[14 April 2005]
I have played a lot of FPS games in my time; first it was the simple ones on my PC—Wolfenstein, Doom, and later Quake—however, I was introduced to more sophisticated examples when the N64 arrived. Most notably GoldenEye 007 and Perfect Dark, the latter in particular holds many fond memories.
The countless hours I spent playing Perfect Dark, whether alone in the single player or with friends in the co-op/multiplayer was, to put it bluntly, unhealthy. It started my love/hate relationship of the genre. However, in the last few years my hate for the genre has been growing and recent efforts have made me want to explode. But that’s not surprising since the market has been filled with utter crap and not a single FPS has come close to toppling Perfect Dark and Half-Life.
The absolute bog-standard offerings of this generation are enough to put people of shooters for life. Medal Of Honor, Killzone, Call Of Duty, Mace Griffin, Red Faction, Brothers In Arms, Die Hard Vendetta, GoldenEye: Rogue Agent, and Halo. Yes, even Halo; God only knows where I found the strength to finish those games.
The problem nowadays is that nothing’s original, and shooters have been done to death. I’ve yet to play Half-Life 2 or Chronicles of Riddick, but the only other FPS I’m looking forward to at the moment is Geist, which is promising to do something new. So you can imagine my reaction when in my local video game store the shop assistant informed me that the latest TimeSplitters had just been released. I wanted nothing more than to change the topic ASAP, preferably to Resident Evil 4, but she insisted that I give it a go while promising I wouldn’t be disappointed. Then I remembered I enjoyed playing TS2 (the multiplayer, not so much the weak main campaign) and thought, “What the hell?”

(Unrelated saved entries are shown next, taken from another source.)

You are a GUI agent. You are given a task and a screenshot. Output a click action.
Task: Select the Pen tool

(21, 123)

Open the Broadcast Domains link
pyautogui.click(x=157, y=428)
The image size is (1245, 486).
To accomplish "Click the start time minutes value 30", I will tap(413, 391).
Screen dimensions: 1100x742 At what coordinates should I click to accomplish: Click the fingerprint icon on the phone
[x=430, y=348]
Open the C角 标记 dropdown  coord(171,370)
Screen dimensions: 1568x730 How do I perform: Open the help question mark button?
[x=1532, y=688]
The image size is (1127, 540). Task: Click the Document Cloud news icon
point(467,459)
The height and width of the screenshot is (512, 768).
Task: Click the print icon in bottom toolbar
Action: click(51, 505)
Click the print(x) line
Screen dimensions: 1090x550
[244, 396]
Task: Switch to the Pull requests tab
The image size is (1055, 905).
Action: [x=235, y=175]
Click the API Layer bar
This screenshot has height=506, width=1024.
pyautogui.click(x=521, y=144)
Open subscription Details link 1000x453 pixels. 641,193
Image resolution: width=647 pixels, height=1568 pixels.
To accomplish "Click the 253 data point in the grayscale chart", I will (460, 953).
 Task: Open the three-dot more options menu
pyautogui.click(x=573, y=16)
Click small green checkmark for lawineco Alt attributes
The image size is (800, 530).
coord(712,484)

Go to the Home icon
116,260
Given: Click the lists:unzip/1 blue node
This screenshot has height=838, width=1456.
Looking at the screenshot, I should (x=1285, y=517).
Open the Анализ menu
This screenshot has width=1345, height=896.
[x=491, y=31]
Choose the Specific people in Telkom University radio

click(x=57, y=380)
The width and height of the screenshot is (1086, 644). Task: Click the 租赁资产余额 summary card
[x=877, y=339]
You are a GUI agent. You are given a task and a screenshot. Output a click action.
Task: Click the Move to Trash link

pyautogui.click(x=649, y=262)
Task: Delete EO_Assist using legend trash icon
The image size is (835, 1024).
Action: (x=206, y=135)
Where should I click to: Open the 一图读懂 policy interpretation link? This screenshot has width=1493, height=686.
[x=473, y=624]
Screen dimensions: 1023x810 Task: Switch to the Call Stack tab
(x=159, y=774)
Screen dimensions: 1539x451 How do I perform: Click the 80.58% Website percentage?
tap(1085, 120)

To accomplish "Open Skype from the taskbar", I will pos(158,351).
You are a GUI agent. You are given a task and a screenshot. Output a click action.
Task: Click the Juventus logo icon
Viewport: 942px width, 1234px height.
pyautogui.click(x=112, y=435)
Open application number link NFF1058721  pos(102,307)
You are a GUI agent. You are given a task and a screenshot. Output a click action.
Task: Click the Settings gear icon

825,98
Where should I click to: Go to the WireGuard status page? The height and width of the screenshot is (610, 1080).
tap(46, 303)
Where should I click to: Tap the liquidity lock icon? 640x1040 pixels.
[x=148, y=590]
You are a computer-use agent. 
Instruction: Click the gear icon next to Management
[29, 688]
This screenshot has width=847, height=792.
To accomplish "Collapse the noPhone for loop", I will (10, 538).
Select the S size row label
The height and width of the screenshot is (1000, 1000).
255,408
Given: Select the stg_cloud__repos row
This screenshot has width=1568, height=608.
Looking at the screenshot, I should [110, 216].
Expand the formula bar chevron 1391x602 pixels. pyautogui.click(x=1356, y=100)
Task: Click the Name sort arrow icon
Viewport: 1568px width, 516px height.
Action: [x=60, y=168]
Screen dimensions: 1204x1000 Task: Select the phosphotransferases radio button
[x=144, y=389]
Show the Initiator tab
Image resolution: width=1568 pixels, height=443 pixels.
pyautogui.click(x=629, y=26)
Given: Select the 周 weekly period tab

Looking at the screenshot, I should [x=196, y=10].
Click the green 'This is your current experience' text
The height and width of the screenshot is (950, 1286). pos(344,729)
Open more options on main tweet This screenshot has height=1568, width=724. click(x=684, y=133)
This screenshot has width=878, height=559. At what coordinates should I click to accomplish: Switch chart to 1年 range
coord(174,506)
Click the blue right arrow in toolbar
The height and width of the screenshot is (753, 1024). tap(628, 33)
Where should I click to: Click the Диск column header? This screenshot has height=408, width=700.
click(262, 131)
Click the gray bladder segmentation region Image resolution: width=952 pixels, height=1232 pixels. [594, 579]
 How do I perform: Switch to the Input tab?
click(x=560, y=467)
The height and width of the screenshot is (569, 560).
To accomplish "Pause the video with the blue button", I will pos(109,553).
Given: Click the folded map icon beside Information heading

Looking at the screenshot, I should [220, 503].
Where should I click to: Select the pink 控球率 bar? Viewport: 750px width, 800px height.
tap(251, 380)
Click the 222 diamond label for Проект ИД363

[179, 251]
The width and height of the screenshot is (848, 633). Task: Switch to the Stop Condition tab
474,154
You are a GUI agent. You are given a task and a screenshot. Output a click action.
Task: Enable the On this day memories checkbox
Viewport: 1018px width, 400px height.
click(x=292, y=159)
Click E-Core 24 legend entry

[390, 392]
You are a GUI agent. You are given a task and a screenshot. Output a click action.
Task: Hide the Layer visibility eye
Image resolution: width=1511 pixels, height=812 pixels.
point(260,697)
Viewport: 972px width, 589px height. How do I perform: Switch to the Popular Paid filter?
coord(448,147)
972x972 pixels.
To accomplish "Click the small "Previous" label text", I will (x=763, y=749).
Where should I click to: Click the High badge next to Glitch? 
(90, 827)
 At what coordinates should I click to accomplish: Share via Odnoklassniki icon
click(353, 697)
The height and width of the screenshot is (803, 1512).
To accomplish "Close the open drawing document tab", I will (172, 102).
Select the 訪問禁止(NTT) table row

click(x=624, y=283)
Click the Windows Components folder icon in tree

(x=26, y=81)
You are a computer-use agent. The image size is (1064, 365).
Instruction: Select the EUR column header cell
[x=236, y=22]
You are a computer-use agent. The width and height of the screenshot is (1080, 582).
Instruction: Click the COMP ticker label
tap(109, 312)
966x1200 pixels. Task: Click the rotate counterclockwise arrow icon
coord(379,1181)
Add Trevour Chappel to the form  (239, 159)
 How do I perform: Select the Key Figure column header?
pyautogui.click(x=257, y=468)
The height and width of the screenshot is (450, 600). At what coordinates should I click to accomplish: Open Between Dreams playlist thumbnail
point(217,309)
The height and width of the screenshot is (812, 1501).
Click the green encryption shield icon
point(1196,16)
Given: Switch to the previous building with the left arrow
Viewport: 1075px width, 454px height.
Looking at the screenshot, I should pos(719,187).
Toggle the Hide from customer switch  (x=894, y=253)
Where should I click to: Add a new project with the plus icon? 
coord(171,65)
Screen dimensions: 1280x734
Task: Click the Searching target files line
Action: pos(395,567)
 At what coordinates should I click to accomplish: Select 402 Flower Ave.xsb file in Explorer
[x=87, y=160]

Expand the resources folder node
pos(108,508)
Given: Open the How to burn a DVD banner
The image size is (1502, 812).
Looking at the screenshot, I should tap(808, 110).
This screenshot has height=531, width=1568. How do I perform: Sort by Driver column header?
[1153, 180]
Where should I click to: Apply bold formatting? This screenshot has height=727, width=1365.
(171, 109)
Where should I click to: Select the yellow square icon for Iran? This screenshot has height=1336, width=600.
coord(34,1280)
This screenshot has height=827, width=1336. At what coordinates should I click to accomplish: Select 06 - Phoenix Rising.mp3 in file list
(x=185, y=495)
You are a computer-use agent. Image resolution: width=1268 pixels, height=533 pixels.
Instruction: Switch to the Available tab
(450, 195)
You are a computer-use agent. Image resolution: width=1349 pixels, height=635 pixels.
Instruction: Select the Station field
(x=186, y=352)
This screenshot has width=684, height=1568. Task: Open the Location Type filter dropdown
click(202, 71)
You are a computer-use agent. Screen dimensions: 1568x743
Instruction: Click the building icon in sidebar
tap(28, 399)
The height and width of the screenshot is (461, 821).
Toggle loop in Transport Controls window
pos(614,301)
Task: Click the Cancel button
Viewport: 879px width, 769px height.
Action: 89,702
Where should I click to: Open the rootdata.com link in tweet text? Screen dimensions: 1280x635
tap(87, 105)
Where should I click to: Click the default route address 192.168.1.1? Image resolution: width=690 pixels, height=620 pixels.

Still, as I went to power up my GameCube, I was holding my nose expecting the worst. Would the single player missions be as forgettable as those in TS2? Would they mess up on the multiplayer? Are the monkeys still playable? Six hours in and my fears had been put to rest; this is arguably one the funniest and fun-filled examples of the genre in years.
Whereas the whole time traveling theme was nothing more than a gimmick in TS2, in TS:FP that gimmick has turned into a whole game. You play as Vin Diesel look-alike Sgt. Cortez as you travel through many different eras, encountering weapons, enemies, and other time specifics to destroy the TimeSplitters (the main adversaries in the series) before they are created.
Along the way, though, you’ll encounter past, present, and future versions of yourself, which lead to objectives such as solving puzzles, protecting your past/future self, and many other set-pieces. It’s all very Bill & Ted and the concept separates it from other shooters.
The single player campaign has been improved vastly. The problem with TS2 was that the missions were just so barren and lackluster. In TS:FP, however, there’s greater variation; one minute you’re in a vehicle driving to avoid hostile fire, and the next you’re commanding a giant robot, shooting down enemy ships. This improvement adds greatly to the gaming experience.
TimeSplitters: Future Perfect is a step in the right direction; it’s improved on both the strengths of the series (multiplayer) as well as the weaknesses (single player). In this, it feels different and fresh and has rekindled the genre.